### The records

+--

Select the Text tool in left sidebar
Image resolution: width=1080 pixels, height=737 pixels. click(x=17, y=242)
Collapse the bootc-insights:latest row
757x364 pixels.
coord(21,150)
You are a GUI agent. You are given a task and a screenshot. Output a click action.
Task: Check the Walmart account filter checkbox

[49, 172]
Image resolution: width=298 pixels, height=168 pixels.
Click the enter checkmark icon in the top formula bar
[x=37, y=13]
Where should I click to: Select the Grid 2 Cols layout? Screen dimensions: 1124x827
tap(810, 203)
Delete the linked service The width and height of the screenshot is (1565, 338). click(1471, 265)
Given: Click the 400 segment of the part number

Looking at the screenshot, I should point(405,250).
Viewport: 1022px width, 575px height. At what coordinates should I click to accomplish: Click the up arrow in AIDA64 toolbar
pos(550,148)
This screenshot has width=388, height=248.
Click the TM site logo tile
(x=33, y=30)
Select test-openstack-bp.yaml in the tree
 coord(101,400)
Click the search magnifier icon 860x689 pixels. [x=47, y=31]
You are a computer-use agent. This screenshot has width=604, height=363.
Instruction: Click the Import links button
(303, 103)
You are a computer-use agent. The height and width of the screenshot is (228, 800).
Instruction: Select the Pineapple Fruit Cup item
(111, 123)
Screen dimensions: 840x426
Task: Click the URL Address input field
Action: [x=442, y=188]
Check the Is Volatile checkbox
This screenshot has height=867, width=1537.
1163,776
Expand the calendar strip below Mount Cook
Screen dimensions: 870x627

+--

### Required work
Please convert the lines above into a numbered list, leaving out the blank lines.

### Answer
1. Select the Text tool in left sidebar
2. Image resolution: width=1080 pixels, height=737 pixels. click(x=17, y=242)
3. Collapse the bootc-insights:latest row
4. 757x364 pixels.
5. coord(21,150)
6. You are a GUI agent. You are given a task and a screenshot. Output a click action.
7. Task: Check the Walmart account filter checkbox
8. [49, 172]
9. Image resolution: width=298 pixels, height=168 pixels.
10. Click the enter checkmark icon in the top formula bar
11. [x=37, y=13]
12. Where should I click to: Select the Grid 2 Cols layout? Screen dimensions: 1124x827
13. tap(810, 203)
14. Delete the linked service The width and height of the screenshot is (1565, 338). click(1471, 265)
15. Given: Click the 400 segment of the part number
16. Looking at the screenshot, I should point(405,250).
17. Viewport: 1022px width, 575px height. At what coordinates should I click to accomplish: Click the up arrow in AIDA64 toolbar
18. pos(550,148)
19. This screenshot has width=388, height=248.
20. Click the TM site logo tile
21. (x=33, y=30)
22. Select test-openstack-bp.yaml in the tree
23.  coord(101,400)
24. Click the search magnifier icon 860x689 pixels. [x=47, y=31]
25. You are a computer-use agent. This screenshot has width=604, height=363.
26. Instruction: Click the Import links button
27. (303, 103)
28. You are a computer-use agent. The height and width of the screenshot is (228, 800).
29. Instruction: Select the Pineapple Fruit Cup item
30. (111, 123)
31. Screen dimensions: 840x426
32. Task: Click the URL Address input field
33. Action: [x=442, y=188]
34. Check the Is Volatile checkbox
35. This screenshot has height=867, width=1537.
36. 1163,776
37. Expand the calendar strip below Mount Cook
38. Screen dimensions: 870x627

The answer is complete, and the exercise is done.